While the exact reporting window remains open for finalization, the draft suggests immediate reporting without undue delay. Borrowing from international standards, India may adopt a 72-hour benchmark, balancing urgency with practical investigation needs. Notifications must be submitted in the prescribed electronic format to the DPB and must be accessible to individuals in plain, understandable language.

5. Enforcement and Penalties

Failure to comply with breach notification duties can attract significant penalties under the DPDP Act, which authorizes fines running into hundreds of crores depending on the gravity of the breach and the fiduciary’s conduct. The deterrence is clear: non-disclosure or delayed disclosure is itself a punishable lapse, regardless of how the breach occurred.

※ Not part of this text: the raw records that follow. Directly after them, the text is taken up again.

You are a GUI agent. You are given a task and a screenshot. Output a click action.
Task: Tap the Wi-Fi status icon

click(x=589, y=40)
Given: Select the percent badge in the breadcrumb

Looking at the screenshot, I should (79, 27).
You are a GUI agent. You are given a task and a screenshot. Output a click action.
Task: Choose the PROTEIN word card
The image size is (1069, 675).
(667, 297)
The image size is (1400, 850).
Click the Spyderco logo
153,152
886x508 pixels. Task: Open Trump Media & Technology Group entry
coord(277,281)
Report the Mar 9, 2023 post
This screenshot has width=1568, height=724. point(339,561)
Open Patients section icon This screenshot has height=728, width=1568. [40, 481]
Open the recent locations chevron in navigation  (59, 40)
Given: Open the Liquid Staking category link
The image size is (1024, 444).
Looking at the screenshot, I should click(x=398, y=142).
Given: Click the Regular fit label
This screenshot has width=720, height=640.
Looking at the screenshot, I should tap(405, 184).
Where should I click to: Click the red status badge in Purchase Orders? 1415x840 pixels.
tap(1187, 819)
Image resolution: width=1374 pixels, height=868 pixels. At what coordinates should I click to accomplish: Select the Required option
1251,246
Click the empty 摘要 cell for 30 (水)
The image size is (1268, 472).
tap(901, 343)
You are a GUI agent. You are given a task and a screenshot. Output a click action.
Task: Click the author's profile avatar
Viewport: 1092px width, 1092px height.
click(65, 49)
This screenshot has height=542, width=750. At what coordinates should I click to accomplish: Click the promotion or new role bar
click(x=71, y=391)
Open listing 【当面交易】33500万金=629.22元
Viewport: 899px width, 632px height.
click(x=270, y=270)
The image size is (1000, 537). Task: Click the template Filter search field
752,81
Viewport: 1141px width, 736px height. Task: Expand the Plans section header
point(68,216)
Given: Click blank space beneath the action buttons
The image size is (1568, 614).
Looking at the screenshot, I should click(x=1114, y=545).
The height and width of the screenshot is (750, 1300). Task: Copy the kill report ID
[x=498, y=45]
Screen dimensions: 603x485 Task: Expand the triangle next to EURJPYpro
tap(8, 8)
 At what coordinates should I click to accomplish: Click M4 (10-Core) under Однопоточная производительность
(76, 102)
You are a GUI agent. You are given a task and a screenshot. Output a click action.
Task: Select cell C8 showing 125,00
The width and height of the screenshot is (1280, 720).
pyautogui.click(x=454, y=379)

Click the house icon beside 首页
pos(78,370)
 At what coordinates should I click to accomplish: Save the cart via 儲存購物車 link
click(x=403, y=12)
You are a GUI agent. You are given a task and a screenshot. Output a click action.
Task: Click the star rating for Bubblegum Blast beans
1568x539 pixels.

In short, the draft rules are designed to standardize DPDP breach notification in India, ensuring that regulators and citizens are no longer left in the dark when personal data is compromised.

Conclusion

The draft rules under the DPDP Act mark a decisive step toward a mature data protection ecosystem in India. By codifying obligations around breach response and setting out a framework for DPDP breach notification in India, the law signals that data security is no longer a soft compliance issue—it is a statutory duty with real consequences.

For businesses, the message is clear: a breach cannot be buried, delayed, or managed quietly. Regulators must be informed, individuals must be warned, and organizations must be ready to explain the measures they have taken. While the compliance costs and operational challenges are undeniable, the alternative—penalties, litigation, and loss of trust—is far more damaging.

Companies that invest early in breach readiness, training, and transparent communication will not only meet their legal duties but also differentiate themselves in a market where trust is scarce. In this sense, the DPDP framework is more than a compliance hurdle—it is an opportunity to build credibility and resilience in India’s digital economy.